• [Exercise prompt] When a record holds a picture, leave the picture out and copy everything else exactly.

########################################

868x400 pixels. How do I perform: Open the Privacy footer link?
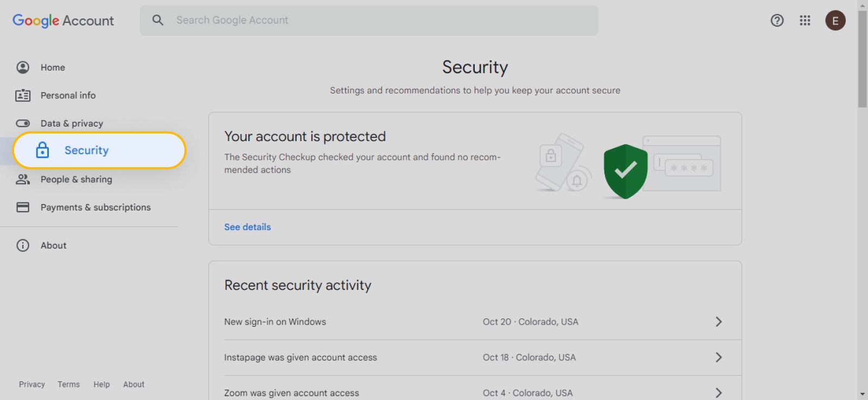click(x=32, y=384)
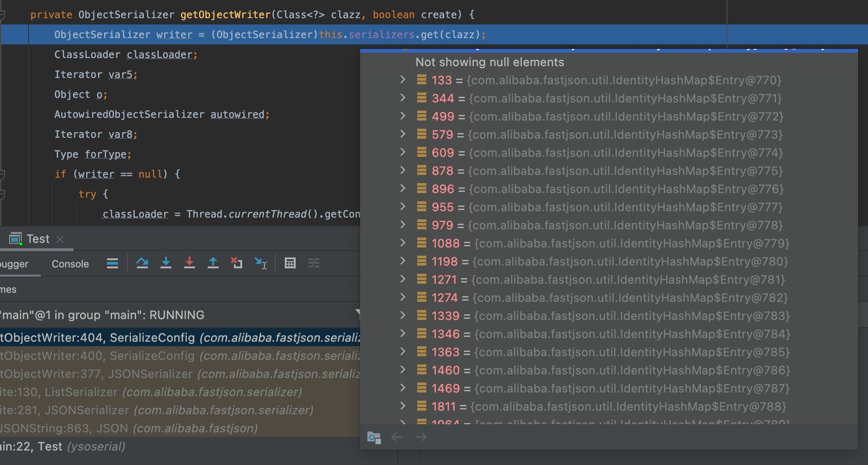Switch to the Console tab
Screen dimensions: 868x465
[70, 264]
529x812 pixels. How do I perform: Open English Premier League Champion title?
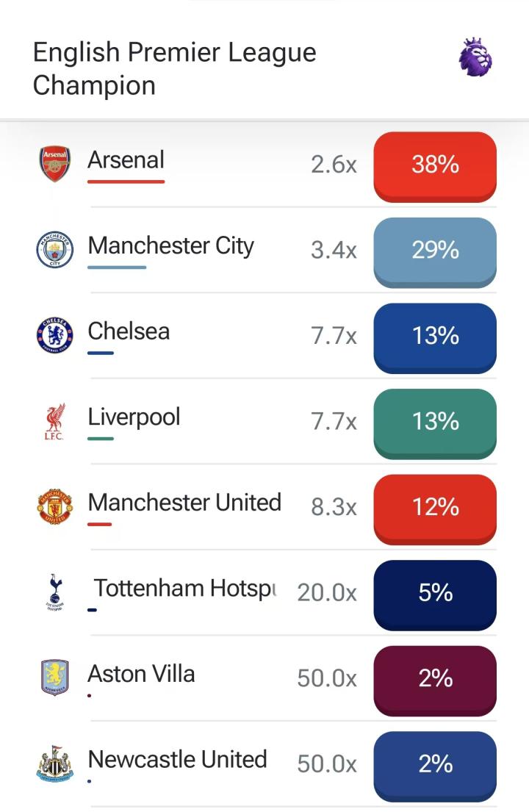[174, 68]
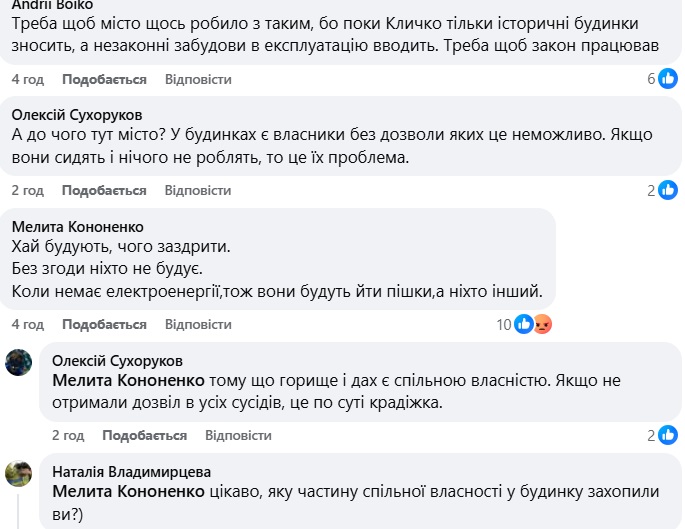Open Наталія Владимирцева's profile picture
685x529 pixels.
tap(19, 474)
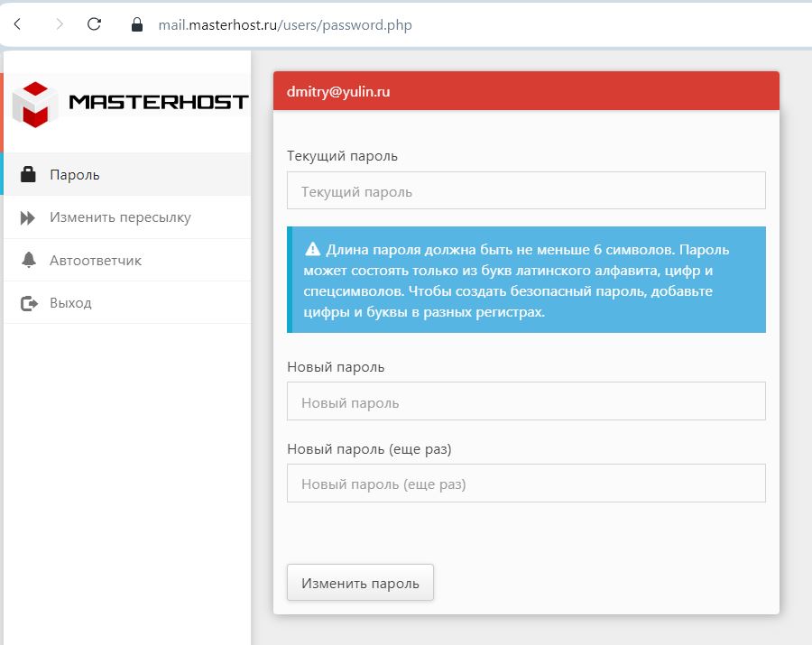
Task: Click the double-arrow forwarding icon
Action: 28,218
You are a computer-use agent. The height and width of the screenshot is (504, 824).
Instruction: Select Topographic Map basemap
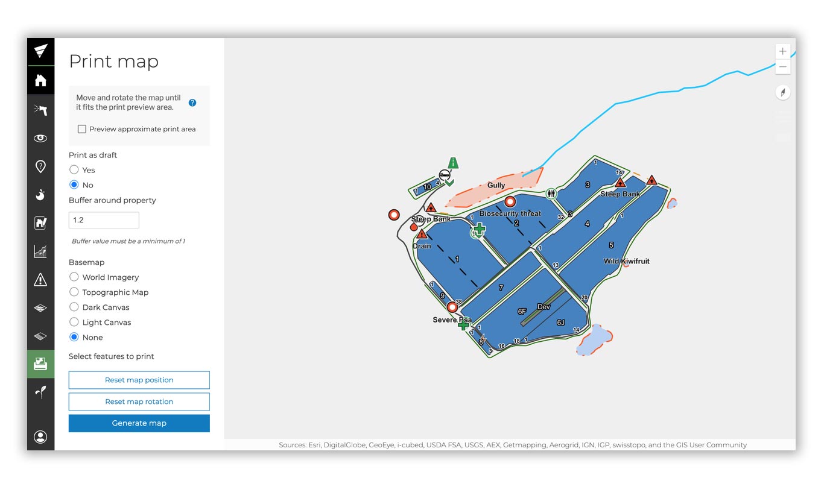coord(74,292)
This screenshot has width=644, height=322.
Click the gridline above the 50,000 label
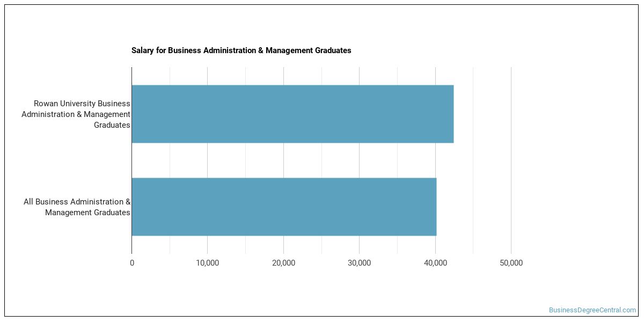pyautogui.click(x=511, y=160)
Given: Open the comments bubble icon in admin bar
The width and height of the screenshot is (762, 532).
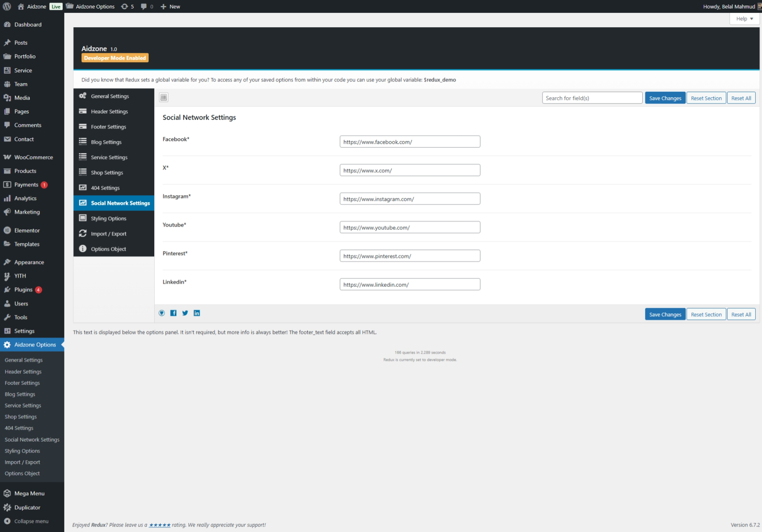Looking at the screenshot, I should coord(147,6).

########################################

• [Exercise solution]
868x400 pixels. How do I perform: Open the Privacy footer link?
click(x=32, y=384)
Switch to the Console tab
Screen dimensions: 868x465
[70, 264]
529x812 pixels. How do I perform: Open English Premier League Champion title?
[174, 68]
Open Наталія Владимирцева's profile picture
685x529 pixels.
tap(19, 474)
Task: Click the double-arrow forwarding icon
Action: 28,218
You are a computer-use agent. The height and width of the screenshot is (504, 824).
Instruction: Select Topographic Map basemap
coord(74,292)
This screenshot has width=644, height=322.
Click the gridline above the 50,000 label
pyautogui.click(x=511, y=160)
Given: Open the comments bubble icon in admin bar
The width and height of the screenshot is (762, 532).
Looking at the screenshot, I should coord(147,6).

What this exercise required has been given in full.